Aim: Format the lines from the start of the records through the line containing "click(1475, 764)" as a JSON list of strings, one string per line, with blank lines omitted.

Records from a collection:
>> Start
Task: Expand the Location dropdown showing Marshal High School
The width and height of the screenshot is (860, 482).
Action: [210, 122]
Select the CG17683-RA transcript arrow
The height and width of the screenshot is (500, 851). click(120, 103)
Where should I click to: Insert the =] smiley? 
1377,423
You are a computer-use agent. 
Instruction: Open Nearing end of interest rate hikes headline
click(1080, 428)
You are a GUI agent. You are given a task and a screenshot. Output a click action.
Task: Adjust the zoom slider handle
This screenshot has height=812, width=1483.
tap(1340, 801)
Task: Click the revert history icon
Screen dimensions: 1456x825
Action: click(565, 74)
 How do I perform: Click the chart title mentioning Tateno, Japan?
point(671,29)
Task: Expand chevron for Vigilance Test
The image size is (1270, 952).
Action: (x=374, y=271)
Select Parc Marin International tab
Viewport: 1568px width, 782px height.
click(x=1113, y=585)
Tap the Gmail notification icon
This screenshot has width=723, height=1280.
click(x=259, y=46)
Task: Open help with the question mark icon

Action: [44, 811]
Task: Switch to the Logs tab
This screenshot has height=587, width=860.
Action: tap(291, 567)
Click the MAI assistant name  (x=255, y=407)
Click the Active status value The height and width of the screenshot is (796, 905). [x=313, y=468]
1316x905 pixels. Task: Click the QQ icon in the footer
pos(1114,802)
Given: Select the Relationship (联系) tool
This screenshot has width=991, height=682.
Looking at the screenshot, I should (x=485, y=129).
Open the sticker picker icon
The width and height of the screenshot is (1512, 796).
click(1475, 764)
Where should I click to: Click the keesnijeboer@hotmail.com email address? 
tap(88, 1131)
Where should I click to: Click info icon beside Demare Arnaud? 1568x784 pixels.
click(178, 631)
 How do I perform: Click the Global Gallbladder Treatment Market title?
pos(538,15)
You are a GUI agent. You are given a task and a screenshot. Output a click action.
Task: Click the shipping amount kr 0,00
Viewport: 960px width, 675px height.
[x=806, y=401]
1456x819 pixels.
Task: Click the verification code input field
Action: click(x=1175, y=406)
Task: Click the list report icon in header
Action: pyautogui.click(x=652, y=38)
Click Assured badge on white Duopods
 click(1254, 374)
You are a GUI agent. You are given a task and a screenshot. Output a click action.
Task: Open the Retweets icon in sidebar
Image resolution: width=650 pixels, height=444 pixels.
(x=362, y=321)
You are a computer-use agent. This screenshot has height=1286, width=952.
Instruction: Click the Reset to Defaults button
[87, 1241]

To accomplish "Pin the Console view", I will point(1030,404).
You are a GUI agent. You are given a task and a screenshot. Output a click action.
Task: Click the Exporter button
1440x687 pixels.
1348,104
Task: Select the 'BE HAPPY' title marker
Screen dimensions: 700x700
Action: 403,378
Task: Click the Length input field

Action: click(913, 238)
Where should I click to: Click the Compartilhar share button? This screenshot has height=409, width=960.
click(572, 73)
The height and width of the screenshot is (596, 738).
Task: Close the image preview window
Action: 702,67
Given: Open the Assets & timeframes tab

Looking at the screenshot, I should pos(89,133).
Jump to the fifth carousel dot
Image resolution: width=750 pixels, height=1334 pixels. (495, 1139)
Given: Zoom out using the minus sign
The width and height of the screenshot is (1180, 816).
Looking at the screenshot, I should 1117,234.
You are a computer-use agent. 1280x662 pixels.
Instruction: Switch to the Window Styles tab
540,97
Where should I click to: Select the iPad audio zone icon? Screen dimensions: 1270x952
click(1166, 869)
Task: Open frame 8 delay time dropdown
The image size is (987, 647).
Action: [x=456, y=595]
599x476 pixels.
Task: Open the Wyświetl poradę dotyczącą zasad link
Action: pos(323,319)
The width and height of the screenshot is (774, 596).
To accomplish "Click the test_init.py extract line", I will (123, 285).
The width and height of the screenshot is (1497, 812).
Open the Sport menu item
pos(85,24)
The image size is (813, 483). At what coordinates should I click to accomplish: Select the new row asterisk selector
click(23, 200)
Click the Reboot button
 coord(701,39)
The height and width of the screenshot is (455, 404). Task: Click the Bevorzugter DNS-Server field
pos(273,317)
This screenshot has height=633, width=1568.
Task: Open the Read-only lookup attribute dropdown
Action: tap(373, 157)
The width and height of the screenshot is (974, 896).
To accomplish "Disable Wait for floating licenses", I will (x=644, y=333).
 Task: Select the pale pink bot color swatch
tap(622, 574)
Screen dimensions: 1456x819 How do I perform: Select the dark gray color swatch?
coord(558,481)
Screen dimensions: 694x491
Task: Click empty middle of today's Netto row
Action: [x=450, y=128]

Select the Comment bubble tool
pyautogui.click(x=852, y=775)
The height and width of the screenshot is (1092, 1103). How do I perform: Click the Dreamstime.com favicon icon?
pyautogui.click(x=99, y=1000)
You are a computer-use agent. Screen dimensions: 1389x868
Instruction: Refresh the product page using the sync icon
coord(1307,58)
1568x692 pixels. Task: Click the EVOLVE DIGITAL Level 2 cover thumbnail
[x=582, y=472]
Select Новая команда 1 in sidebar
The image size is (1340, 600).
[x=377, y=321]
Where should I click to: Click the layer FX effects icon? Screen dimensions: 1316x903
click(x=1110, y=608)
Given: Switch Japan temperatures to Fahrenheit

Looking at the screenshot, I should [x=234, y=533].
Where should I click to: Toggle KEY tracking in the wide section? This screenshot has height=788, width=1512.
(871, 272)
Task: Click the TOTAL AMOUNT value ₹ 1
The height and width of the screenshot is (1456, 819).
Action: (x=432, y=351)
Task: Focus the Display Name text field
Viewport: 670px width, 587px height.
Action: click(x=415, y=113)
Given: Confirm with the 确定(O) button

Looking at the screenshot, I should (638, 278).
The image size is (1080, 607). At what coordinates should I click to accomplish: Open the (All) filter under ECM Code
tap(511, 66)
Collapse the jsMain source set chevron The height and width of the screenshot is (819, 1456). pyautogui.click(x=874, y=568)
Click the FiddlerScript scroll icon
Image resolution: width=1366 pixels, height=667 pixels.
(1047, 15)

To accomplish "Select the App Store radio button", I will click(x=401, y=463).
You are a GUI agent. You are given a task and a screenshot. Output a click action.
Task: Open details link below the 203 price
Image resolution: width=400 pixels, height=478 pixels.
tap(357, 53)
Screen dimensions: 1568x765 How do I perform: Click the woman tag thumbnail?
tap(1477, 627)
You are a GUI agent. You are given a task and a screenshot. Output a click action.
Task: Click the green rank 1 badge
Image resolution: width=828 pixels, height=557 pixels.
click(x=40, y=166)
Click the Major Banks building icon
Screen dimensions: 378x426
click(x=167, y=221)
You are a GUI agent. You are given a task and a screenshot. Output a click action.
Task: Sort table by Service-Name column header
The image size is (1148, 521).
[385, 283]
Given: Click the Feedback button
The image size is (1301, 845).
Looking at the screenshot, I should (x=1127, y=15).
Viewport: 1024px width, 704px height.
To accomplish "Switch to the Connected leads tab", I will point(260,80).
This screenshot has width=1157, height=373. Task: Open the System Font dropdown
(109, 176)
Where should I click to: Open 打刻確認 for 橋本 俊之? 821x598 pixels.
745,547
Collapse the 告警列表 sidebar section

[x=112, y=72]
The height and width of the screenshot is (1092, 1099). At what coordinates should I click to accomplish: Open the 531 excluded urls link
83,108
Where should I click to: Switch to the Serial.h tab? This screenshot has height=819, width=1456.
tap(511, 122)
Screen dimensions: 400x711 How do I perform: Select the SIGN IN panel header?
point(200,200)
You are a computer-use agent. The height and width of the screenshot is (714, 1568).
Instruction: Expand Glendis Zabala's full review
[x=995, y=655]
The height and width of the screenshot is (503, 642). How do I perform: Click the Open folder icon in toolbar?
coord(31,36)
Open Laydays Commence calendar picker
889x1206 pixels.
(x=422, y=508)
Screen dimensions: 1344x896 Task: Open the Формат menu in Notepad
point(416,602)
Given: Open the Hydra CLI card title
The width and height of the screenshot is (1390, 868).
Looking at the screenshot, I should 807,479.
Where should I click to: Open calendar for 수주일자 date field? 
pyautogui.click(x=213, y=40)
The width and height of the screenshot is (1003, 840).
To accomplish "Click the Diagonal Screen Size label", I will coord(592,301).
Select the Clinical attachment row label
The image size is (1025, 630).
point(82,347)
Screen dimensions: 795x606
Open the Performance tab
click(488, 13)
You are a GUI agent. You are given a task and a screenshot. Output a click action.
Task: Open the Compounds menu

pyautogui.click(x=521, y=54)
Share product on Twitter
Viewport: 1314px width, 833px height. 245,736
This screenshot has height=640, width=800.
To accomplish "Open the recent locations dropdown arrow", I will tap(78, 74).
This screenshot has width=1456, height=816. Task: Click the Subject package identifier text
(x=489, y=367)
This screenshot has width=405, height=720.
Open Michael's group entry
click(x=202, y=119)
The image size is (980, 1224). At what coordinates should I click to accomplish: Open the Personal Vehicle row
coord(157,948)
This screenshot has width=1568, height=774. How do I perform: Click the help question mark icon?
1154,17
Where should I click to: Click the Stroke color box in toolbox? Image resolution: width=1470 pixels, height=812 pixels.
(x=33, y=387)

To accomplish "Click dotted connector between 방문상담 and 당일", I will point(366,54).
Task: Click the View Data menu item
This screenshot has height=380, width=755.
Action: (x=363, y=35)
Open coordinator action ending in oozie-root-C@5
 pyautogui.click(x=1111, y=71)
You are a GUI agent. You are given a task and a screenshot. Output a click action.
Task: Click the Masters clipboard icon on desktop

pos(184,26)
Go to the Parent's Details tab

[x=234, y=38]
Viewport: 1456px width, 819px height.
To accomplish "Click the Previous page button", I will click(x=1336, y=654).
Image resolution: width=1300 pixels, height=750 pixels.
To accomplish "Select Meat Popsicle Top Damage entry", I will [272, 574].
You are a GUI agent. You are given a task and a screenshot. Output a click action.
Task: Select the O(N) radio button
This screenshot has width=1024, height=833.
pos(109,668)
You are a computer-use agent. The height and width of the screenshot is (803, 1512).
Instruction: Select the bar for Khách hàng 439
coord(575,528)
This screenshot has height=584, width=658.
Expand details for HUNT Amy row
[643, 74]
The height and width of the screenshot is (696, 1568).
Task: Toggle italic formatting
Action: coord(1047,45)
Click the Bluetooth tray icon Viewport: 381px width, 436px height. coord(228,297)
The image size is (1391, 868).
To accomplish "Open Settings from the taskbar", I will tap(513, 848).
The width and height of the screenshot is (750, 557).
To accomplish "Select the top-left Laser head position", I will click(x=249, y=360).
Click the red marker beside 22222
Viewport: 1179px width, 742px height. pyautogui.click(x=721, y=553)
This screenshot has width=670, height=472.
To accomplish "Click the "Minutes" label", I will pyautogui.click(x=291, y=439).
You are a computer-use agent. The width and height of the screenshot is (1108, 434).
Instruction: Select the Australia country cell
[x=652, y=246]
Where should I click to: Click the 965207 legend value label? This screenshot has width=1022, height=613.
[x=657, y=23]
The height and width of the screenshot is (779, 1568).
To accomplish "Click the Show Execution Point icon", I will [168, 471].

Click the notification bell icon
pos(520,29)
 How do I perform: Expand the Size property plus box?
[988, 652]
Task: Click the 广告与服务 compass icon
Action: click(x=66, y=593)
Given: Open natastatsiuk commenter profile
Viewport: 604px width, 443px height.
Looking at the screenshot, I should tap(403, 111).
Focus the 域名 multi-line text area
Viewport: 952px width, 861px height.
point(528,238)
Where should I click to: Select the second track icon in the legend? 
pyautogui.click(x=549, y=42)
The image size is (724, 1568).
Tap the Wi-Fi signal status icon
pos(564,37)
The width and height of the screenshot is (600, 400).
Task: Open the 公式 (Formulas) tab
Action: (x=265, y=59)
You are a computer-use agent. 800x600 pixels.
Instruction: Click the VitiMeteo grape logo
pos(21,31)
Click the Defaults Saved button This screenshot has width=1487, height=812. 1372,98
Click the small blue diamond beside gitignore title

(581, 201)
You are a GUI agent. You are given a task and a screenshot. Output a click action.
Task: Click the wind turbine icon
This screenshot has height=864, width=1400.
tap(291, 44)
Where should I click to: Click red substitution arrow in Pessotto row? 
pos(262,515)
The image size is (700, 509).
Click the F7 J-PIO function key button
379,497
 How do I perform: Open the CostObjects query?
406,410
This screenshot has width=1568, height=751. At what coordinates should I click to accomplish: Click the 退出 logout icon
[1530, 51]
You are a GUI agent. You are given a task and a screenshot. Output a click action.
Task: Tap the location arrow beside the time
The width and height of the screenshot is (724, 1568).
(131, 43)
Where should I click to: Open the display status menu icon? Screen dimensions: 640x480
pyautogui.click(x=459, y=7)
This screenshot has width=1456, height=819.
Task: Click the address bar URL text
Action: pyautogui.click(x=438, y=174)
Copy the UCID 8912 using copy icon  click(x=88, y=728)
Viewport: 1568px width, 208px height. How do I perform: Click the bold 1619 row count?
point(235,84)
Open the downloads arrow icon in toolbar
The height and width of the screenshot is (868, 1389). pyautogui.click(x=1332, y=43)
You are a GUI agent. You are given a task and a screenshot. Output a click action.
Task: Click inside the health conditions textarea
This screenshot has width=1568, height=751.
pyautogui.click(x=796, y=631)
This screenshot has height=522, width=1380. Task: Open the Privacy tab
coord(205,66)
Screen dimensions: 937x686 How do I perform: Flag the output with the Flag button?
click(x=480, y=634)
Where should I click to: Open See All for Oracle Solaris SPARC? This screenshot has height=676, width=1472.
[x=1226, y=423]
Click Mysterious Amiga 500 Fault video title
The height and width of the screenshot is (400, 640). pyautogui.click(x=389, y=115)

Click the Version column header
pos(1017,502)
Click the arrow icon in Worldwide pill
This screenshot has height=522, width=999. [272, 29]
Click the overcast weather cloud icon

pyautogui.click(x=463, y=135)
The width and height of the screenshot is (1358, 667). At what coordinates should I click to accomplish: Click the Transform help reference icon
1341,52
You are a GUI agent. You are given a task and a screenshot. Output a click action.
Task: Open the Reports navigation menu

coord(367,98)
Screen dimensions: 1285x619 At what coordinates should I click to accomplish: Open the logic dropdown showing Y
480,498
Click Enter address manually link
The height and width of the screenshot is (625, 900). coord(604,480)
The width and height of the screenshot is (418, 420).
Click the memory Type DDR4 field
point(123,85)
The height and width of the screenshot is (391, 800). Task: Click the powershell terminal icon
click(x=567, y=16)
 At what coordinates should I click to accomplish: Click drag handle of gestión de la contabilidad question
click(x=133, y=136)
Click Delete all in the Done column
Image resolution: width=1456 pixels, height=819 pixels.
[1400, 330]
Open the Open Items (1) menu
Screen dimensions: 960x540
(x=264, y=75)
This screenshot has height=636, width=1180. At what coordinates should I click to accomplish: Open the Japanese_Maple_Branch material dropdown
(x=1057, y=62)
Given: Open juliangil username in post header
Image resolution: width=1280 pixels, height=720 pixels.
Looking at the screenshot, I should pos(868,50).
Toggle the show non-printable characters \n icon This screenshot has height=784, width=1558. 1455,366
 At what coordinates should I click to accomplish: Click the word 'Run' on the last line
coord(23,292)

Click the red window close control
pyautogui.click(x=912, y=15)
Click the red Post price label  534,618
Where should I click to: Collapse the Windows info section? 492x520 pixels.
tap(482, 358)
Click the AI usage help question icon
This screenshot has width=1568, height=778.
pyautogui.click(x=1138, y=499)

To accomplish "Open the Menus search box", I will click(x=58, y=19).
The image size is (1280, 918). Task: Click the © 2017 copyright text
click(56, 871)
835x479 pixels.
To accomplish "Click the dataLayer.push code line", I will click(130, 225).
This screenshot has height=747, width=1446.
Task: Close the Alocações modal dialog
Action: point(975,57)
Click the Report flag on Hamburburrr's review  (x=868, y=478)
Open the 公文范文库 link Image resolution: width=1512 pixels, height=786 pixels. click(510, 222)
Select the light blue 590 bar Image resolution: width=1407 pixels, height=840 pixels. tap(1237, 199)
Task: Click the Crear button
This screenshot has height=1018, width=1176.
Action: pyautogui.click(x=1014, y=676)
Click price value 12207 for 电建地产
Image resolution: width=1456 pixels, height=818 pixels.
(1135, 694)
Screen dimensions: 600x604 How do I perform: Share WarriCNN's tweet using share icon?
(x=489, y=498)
>> End
Response:
[
  "Task: Expand the Location dropdown showing Marshal High School",
  "The width and height of the screenshot is (860, 482).",
  "Action: [210, 122]",
  "Select the CG17683-RA transcript arrow",
  "The height and width of the screenshot is (500, 851). click(120, 103)",
  "Where should I click to: Insert the =] smiley? ",
  "1377,423",
  "You are a computer-use agent. ",
  "Instruction: Open Nearing end of interest rate hikes headline",
  "click(1080, 428)",
  "You are a GUI agent. You are given a task and a screenshot. Output a click action.",
  "Task: Adjust the zoom slider handle",
  "This screenshot has height=812, width=1483.",
  "tap(1340, 801)",
  "Task: Click the revert history icon",
  "Screen dimensions: 1456x825",
  "Action: click(565, 74)",
  " How do I perform: Click the chart title mentioning Tateno, Japan?",
  "point(671,29)",
  "Task: Expand chevron for Vigilance Test",
  "The image size is (1270, 952).",
  "Action: (x=374, y=271)",
  "Select Parc Marin International tab",
  "Viewport: 1568px width, 782px height.",
  "click(x=1113, y=585)",
  "Tap the Gmail notification icon",
  "This screenshot has width=723, height=1280.",
  "click(x=259, y=46)",
  "Task: Open help with the question mark icon",
  "Action: [44, 811]",
  "Task: Switch to the Logs tab",
  "This screenshot has height=587, width=860.",
  "Action: tap(291, 567)",
  "Click the MAI assistant name  (x=255, y=407)",
  "Click the Active status value The height and width of the screenshot is (796, 905). [x=313, y=468]",
  "1316x905 pixels. Task: Click the QQ icon in the footer",
  "pos(1114,802)",
  "Given: Select the Relationship (联系) tool",
  "This screenshot has width=991, height=682.",
  "Looking at the screenshot, I should (x=485, y=129).",
  "Open the sticker picker icon",
  "The width and height of the screenshot is (1512, 796).",
  "click(1475, 764)"
]